0

I run Spark in standalone mode in our cluster (100 machines, 16 CPU cores per machine, 32 GB RAM per machine). I specify SPARK_WORKER_MEMORY and SPARK_WORKER_CORES when running any application.

In Spark programming, I program as if it's a serial program then Spark framework parallelizes the tasks automatically, right?

I encountered OOM crash when I ran the program with SPARK_WORKER_CORES = 16. I tried again with SPARK_WORKER_CORES = 4, the program completed successfully.

Surely, exploiting multiple threads by data parallelism would require larger memory, but I don't know which function in my Spark program is parallelized by the multiple threads. So I don't know which function is in charge of OOM.

I control the number of RDD partitions (degree of parallelism) by taking into account the total number of machines and the amount of memory per worker (per machine), so that each RDD partition of the data can fit in memory.

After partitioning RDDs, a worker in a machine invoke the user-defined functions on each RDD partition to process it.

Here I have the question, How does Spark exploits the multi-core parallelism in each machine?

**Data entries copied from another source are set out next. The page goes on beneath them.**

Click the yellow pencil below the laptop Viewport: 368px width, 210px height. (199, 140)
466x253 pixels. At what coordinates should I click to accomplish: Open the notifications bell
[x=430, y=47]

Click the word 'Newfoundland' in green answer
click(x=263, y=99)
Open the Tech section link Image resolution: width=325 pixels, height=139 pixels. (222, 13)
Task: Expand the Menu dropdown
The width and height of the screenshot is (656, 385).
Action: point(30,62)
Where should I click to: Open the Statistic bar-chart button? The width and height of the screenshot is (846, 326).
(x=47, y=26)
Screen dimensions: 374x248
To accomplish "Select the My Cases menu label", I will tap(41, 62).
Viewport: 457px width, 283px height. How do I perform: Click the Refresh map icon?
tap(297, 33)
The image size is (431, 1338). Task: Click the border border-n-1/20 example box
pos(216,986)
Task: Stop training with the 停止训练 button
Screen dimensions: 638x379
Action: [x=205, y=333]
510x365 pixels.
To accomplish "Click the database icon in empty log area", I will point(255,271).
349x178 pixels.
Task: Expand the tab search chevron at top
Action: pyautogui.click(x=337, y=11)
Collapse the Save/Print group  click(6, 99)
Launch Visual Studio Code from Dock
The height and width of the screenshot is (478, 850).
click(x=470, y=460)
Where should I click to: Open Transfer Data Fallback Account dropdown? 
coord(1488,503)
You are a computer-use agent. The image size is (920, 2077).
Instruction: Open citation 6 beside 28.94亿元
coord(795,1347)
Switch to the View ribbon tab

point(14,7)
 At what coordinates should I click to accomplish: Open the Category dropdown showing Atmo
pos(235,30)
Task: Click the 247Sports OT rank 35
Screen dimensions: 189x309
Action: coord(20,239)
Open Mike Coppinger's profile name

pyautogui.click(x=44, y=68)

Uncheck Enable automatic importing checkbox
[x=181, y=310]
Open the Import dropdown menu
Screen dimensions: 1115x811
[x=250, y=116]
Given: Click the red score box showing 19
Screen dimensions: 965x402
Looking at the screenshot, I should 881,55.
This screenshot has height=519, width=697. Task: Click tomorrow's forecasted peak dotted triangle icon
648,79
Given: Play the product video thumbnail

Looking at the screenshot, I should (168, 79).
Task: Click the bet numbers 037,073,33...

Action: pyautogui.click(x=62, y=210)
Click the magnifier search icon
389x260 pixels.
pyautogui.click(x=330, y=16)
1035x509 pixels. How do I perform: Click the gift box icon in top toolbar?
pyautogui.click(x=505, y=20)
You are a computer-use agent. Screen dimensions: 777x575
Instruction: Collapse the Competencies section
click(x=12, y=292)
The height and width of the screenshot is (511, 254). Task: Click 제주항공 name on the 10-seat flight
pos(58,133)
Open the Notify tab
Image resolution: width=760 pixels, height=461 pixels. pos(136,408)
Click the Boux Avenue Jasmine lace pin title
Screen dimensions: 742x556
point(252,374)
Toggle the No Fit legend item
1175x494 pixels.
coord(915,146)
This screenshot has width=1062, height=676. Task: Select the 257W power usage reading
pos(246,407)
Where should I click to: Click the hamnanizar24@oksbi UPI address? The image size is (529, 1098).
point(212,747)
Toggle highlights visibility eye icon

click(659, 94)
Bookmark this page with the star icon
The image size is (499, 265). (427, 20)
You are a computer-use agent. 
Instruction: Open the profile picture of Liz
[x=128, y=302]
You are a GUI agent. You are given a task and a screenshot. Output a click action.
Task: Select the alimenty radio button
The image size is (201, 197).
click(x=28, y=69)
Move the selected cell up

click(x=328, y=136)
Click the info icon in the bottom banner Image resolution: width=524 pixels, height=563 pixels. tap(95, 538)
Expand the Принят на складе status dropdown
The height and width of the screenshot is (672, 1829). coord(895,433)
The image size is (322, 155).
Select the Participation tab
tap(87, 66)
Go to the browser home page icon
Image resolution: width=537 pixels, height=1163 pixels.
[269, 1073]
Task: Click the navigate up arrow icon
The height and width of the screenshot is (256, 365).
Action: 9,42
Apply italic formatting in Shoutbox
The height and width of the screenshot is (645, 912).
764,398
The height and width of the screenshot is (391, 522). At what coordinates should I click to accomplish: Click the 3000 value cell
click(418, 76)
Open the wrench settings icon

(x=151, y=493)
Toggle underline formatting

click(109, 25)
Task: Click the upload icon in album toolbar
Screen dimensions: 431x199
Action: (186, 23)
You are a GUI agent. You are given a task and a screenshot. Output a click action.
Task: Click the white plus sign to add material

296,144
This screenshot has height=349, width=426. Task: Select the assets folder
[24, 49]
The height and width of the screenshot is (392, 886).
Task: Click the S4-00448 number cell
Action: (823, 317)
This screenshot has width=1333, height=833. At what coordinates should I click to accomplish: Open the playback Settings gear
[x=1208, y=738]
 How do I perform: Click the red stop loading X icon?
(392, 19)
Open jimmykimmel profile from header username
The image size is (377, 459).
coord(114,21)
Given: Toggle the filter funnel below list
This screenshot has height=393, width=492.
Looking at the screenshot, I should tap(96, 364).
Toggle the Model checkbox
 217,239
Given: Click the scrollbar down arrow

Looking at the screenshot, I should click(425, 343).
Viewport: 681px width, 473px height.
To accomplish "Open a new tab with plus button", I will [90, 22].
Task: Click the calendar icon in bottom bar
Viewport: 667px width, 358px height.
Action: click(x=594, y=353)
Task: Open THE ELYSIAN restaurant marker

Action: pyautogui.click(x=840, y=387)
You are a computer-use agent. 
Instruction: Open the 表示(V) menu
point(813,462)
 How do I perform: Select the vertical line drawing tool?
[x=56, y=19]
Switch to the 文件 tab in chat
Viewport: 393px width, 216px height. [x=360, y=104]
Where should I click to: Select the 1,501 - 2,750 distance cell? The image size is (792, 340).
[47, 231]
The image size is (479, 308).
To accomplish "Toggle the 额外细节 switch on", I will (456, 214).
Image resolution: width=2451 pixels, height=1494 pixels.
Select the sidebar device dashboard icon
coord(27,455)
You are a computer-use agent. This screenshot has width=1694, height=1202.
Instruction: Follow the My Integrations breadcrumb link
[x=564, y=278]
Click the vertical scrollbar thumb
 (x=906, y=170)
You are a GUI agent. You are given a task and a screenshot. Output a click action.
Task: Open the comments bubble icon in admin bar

Which function is parallelized by the multiple threads? Which function should I put special care not to use too much memory within?

Thanks

syko
  • 3,477
  • 5
  • 28
  • 51
  • I believe all of the functions that "do" anything are parallelized. It's really hard to say "which function" without getting more info - are you using scala? python? java? Spark evaluates lazily, so until you tell it to "do" something, such as count(), collect(), etc. nothing will be distributed. Does that help? – flyingmeatball Jan 23 '17 at 13:52
  • @flyingmeatball The program uses RDD's foreachPartition operation. How does Spark parallelize the computation of each RDD partition? – syko Jan 23 '17 at 14:51
  • Is there a particular reason you're using foreachPartition instead of a more standard syntax like .map, .flatmap, .reduce, etc? (see here: http://stackoverflow.com/questions/25914789/how-do-i-iterate-rdds-in-apache-spark-scala). If you're running out of memory, it means the cores * memory per core + other used memory >available memory - it seems like you already have the solution figured out...dial down the number of executors, or the memory allocated to an executor. – flyingmeatball Jan 23 '17 at 15:56

1 Answers1

2

Spark runs your logic on every partition (The RDD is spitted and distributed across your cluster). Every executor has dedicated number of cores and memory predefined. Relaying on resources executors provide task slots which are used to run tasks sent them by driver. In best condition if task slot available on executor to process partition it reserves that slot, if not it uses task slots of other executor on same node, the worse case if there is no available task slot and it tries run it on cluster (rack) level transferring over network. OOM in general occurs when you gather all your date into one place like into driver calling toArray(), collect() which combines all partitions of your RDD into one node. In other hand it can occur on executors if executor memory and executor memory overhead exceeds containers overall memory in processing stage of partitions.

FaigB
  • 2,271
  • 1
  • 13
  • 22